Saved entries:
────────────────

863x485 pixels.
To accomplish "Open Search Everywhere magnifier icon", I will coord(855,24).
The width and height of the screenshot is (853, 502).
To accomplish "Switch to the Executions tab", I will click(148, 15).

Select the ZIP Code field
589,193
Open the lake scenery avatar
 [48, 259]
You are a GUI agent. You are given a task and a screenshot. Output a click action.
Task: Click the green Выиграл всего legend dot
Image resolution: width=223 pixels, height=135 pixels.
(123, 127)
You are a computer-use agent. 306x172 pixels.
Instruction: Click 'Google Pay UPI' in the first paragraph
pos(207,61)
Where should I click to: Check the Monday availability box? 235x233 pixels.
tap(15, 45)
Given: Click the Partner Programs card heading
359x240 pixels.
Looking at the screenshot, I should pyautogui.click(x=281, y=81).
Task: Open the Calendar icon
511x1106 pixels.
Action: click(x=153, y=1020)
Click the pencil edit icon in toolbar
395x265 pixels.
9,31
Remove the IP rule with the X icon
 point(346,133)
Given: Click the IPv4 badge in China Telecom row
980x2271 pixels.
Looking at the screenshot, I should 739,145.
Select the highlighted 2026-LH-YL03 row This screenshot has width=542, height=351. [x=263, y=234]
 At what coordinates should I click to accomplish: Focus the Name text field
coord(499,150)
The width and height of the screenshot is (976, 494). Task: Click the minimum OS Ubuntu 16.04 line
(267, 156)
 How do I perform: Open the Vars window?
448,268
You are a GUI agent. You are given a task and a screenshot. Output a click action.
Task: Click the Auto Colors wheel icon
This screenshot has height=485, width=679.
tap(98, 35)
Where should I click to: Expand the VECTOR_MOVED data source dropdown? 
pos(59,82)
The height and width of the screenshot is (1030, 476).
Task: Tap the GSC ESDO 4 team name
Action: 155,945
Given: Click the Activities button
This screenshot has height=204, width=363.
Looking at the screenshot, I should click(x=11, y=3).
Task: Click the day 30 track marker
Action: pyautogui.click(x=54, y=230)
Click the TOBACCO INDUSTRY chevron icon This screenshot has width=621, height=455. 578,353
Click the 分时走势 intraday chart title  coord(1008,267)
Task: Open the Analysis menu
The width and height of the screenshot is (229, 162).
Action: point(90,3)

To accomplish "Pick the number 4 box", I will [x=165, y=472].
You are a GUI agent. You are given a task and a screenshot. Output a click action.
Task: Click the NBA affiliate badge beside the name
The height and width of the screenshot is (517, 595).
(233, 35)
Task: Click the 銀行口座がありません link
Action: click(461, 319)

────────────────

_TASK GOAL_. What you return must be the lines above that run from the line with "The width and height of the screenshot is (976, 494)." to the line with "Given: Click the Activities button", inclusive, each copied exactly.

_RESULT FOR THIS EXERCISE_.
The width and height of the screenshot is (976, 494). Task: Click the minimum OS Ubuntu 16.04 line
(267, 156)
 How do I perform: Open the Vars window?
448,268
You are a GUI agent. You are given a task and a screenshot. Output a click action.
Task: Click the Auto Colors wheel icon
This screenshot has height=485, width=679.
tap(98, 35)
Where should I click to: Expand the VECTOR_MOVED data source dropdown? 
pos(59,82)
The height and width of the screenshot is (1030, 476).
Task: Tap the GSC ESDO 4 team name
Action: 155,945
Given: Click the Activities button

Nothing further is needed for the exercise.